═══ Dataset content ═══

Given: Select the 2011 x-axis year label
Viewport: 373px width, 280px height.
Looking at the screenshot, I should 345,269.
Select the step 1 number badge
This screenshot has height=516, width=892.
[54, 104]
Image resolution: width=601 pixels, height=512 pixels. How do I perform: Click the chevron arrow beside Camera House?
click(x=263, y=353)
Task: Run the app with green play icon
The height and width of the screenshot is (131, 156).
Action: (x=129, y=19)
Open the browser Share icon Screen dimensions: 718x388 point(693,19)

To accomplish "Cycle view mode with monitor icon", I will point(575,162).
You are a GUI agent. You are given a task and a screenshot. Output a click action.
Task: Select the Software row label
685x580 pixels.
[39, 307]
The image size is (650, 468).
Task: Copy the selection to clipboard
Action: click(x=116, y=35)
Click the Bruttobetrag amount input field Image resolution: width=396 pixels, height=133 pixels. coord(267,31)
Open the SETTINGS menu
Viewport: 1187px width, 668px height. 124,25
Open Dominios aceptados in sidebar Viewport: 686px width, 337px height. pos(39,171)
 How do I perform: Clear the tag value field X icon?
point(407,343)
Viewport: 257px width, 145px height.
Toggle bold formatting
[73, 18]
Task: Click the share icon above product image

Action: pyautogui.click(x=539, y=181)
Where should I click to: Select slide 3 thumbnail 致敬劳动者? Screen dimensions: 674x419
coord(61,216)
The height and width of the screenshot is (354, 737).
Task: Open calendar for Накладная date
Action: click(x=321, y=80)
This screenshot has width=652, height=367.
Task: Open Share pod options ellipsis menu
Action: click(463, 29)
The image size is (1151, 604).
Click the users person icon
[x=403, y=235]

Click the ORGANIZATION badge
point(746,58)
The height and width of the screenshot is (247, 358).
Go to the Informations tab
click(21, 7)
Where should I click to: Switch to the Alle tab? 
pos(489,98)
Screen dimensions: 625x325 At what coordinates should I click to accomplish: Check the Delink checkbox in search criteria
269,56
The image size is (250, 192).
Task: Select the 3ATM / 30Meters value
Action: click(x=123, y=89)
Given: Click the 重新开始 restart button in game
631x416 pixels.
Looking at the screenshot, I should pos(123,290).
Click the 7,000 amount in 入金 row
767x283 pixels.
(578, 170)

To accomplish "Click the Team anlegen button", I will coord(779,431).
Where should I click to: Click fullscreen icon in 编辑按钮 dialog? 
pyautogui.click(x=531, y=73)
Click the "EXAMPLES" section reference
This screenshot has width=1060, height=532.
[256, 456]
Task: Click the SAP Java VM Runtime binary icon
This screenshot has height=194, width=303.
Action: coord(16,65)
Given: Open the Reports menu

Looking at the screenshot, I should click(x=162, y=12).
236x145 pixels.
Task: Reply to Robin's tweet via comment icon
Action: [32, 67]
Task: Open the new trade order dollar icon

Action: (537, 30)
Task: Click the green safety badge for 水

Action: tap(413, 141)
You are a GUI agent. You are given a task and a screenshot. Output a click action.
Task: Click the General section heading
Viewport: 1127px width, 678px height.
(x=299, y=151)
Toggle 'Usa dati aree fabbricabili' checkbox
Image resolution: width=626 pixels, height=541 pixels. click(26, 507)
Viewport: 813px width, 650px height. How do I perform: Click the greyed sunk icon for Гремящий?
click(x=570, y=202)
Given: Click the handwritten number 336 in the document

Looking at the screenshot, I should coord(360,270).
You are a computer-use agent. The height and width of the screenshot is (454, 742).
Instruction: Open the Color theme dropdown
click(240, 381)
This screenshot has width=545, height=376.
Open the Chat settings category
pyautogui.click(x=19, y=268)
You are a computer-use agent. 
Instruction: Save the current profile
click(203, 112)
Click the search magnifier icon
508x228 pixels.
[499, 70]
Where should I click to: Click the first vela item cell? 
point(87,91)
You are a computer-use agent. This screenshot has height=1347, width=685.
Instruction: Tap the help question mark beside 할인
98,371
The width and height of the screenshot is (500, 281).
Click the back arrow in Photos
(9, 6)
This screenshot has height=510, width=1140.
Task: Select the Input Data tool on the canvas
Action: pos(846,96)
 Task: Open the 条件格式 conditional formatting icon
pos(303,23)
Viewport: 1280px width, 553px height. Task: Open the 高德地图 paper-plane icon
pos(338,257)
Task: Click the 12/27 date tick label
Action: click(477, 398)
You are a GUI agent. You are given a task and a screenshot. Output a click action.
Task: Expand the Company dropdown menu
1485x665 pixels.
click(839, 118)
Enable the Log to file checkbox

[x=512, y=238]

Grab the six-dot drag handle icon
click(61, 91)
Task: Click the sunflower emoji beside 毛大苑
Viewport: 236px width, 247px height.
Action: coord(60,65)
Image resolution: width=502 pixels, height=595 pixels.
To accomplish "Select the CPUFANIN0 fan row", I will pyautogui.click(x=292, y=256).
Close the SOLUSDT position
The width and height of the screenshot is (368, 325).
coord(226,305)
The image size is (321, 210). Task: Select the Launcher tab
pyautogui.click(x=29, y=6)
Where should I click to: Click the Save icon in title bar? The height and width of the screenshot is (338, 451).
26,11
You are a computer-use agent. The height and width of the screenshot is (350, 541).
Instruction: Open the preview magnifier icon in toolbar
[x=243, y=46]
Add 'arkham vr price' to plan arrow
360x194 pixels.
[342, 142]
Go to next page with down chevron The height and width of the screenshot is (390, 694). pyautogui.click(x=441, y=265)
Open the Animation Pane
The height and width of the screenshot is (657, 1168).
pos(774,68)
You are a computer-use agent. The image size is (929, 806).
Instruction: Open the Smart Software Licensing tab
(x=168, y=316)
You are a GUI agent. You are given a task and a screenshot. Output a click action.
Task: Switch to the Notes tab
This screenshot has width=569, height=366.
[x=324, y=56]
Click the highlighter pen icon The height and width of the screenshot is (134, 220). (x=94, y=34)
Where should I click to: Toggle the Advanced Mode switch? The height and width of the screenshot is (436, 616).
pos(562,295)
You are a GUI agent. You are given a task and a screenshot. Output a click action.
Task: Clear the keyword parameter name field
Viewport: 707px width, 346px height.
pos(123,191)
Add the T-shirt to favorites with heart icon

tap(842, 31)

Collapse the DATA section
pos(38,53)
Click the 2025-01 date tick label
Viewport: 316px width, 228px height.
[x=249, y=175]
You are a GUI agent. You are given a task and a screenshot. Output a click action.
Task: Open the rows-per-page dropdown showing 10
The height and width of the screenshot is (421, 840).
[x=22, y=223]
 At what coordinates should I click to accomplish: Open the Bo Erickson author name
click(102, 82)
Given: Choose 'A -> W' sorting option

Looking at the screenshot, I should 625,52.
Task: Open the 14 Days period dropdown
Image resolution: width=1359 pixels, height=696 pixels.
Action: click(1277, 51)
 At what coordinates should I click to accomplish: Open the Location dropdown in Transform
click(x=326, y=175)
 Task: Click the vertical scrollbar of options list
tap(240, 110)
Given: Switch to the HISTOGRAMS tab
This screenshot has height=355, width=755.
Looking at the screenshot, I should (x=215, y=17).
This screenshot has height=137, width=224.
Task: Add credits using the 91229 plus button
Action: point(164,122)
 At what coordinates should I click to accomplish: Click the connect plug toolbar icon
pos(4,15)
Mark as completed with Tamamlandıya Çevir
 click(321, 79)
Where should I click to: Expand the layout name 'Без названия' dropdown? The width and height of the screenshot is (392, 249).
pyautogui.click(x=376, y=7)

═══

> _Required work_: Once more, print every line of the material exactly.

> _Written answer_:
Given: Select the 2011 x-axis year label
Viewport: 373px width, 280px height.
Looking at the screenshot, I should 345,269.
Select the step 1 number badge
This screenshot has height=516, width=892.
[54, 104]
Image resolution: width=601 pixels, height=512 pixels. How do I perform: Click the chevron arrow beside Camera House?
click(x=263, y=353)
Task: Run the app with green play icon
The height and width of the screenshot is (131, 156).
Action: (x=129, y=19)
Open the browser Share icon Screen dimensions: 718x388 point(693,19)

To accomplish "Cycle view mode with monitor icon", I will point(575,162).
You are a GUI agent. You are given a task and a screenshot. Output a click action.
Task: Select the Software row label
685x580 pixels.
[39, 307]
The image size is (650, 468).
Task: Copy the selection to clipboard
Action: click(x=116, y=35)
Click the Bruttobetrag amount input field Image resolution: width=396 pixels, height=133 pixels. coord(267,31)
Open the SETTINGS menu
Viewport: 1187px width, 668px height. 124,25
Open Dominios aceptados in sidebar Viewport: 686px width, 337px height. pos(39,171)
 How do I perform: Clear the tag value field X icon?
point(407,343)
Viewport: 257px width, 145px height.
Toggle bold formatting
[73, 18]
Task: Click the share icon above product image

Action: pyautogui.click(x=539, y=181)
Where should I click to: Select slide 3 thumbnail 致敬劳动者? Screen dimensions: 674x419
coord(61,216)
The height and width of the screenshot is (354, 737).
Task: Open calendar for Накладная date
Action: click(x=321, y=80)
This screenshot has width=652, height=367.
Task: Open Share pod options ellipsis menu
Action: click(463, 29)
The image size is (1151, 604).
Click the users person icon
[x=403, y=235]

Click the ORGANIZATION badge
point(746,58)
The height and width of the screenshot is (247, 358).
Go to the Informations tab
click(21, 7)
Where should I click to: Switch to the Alle tab? 
pos(489,98)
Screen dimensions: 625x325 At what coordinates should I click to accomplish: Check the Delink checkbox in search criteria
269,56
The image size is (250, 192).
Task: Select the 3ATM / 30Meters value
Action: click(x=123, y=89)
Given: Click the 重新开始 restart button in game
631x416 pixels.
Looking at the screenshot, I should pos(123,290).
Click the 7,000 amount in 入金 row
767x283 pixels.
(578, 170)

To accomplish "Click the Team anlegen button", I will coord(779,431).
Where should I click to: Click fullscreen icon in 编辑按钮 dialog? 
pyautogui.click(x=531, y=73)
Click the "EXAMPLES" section reference
This screenshot has width=1060, height=532.
[256, 456]
Task: Click the SAP Java VM Runtime binary icon
This screenshot has height=194, width=303.
Action: coord(16,65)
Given: Open the Reports menu

Looking at the screenshot, I should click(x=162, y=12).
236x145 pixels.
Task: Reply to Robin's tweet via comment icon
Action: [32, 67]
Task: Open the new trade order dollar icon

Action: (537, 30)
Task: Click the green safety badge for 水

Action: tap(413, 141)
You are a GUI agent. You are given a task and a screenshot. Output a click action.
Task: Click the General section heading
Viewport: 1127px width, 678px height.
(x=299, y=151)
Toggle 'Usa dati aree fabbricabili' checkbox
Image resolution: width=626 pixels, height=541 pixels. click(26, 507)
Viewport: 813px width, 650px height. How do I perform: Click the greyed sunk icon for Гремящий?
click(x=570, y=202)
Given: Click the handwritten number 336 in the document

Looking at the screenshot, I should coord(360,270).
You are a computer-use agent. The height and width of the screenshot is (454, 742).
Instruction: Open the Color theme dropdown
click(240, 381)
This screenshot has width=545, height=376.
Open the Chat settings category
pyautogui.click(x=19, y=268)
You are a computer-use agent. 
Instruction: Save the current profile
click(203, 112)
Click the search magnifier icon
508x228 pixels.
[499, 70]
Where should I click to: Click the first vela item cell? 
point(87,91)
You are a computer-use agent. This screenshot has height=1347, width=685.
Instruction: Tap the help question mark beside 할인
98,371
The width and height of the screenshot is (500, 281).
Click the back arrow in Photos
(9, 6)
This screenshot has height=510, width=1140.
Task: Select the Input Data tool on the canvas
Action: pos(846,96)
 Task: Open the 条件格式 conditional formatting icon
pos(303,23)
Viewport: 1280px width, 553px height. Task: Open the 高德地图 paper-plane icon
pos(338,257)
Task: Click the 12/27 date tick label
Action: click(477, 398)
You are a GUI agent. You are given a task and a screenshot. Output a click action.
Task: Expand the Company dropdown menu
1485x665 pixels.
click(839, 118)
Enable the Log to file checkbox

[x=512, y=238]

Grab the six-dot drag handle icon
click(61, 91)
Task: Click the sunflower emoji beside 毛大苑
Viewport: 236px width, 247px height.
Action: coord(60,65)
Image resolution: width=502 pixels, height=595 pixels.
To accomplish "Select the CPUFANIN0 fan row", I will pyautogui.click(x=292, y=256).
Close the SOLUSDT position
The width and height of the screenshot is (368, 325).
coord(226,305)
The image size is (321, 210). Task: Select the Launcher tab
pyautogui.click(x=29, y=6)
Where should I click to: Click the Save icon in title bar? The height and width of the screenshot is (338, 451).
26,11
You are a computer-use agent. The height and width of the screenshot is (350, 541).
Instruction: Open the preview magnifier icon in toolbar
[x=243, y=46]
Add 'arkham vr price' to plan arrow
360x194 pixels.
[342, 142]
Go to next page with down chevron The height and width of the screenshot is (390, 694). pyautogui.click(x=441, y=265)
Open the Animation Pane
The height and width of the screenshot is (657, 1168).
pos(774,68)
You are a computer-use agent. The image size is (929, 806).
Instruction: Open the Smart Software Licensing tab
(x=168, y=316)
You are a GUI agent. You are given a task and a screenshot. Output a click action.
Task: Switch to the Notes tab
This screenshot has width=569, height=366.
[x=324, y=56]
Click the highlighter pen icon The height and width of the screenshot is (134, 220). (x=94, y=34)
Where should I click to: Toggle the Advanced Mode switch? The height and width of the screenshot is (436, 616).
pos(562,295)
You are a GUI agent. You are given a task and a screenshot. Output a click action.
Task: Clear the keyword parameter name field
Viewport: 707px width, 346px height.
pos(123,191)
Add the T-shirt to favorites with heart icon

tap(842, 31)

Collapse the DATA section
pos(38,53)
Click the 2025-01 date tick label
Viewport: 316px width, 228px height.
[x=249, y=175]
You are a GUI agent. You are given a task and a screenshot. Output a click action.
Task: Open the rows-per-page dropdown showing 10
The height and width of the screenshot is (421, 840).
[x=22, y=223]
 At what coordinates should I click to accomplish: Open the Bo Erickson author name
click(102, 82)
Given: Choose 'A -> W' sorting option

Looking at the screenshot, I should 625,52.
Task: Open the 14 Days period dropdown
Image resolution: width=1359 pixels, height=696 pixels.
Action: click(1277, 51)
 At what coordinates should I click to accomplish: Open the Location dropdown in Transform
click(x=326, y=175)
 Task: Click the vertical scrollbar of options list
tap(240, 110)
Given: Switch to the HISTOGRAMS tab
This screenshot has height=355, width=755.
Looking at the screenshot, I should (x=215, y=17).
This screenshot has height=137, width=224.
Task: Add credits using the 91229 plus button
Action: point(164,122)
 At what coordinates should I click to accomplish: Click the connect plug toolbar icon
pos(4,15)
Mark as completed with Tamamlandıya Çevir
 click(321, 79)
Where should I click to: Expand the layout name 'Без названия' dropdown? The width and height of the screenshot is (392, 249).
pyautogui.click(x=376, y=7)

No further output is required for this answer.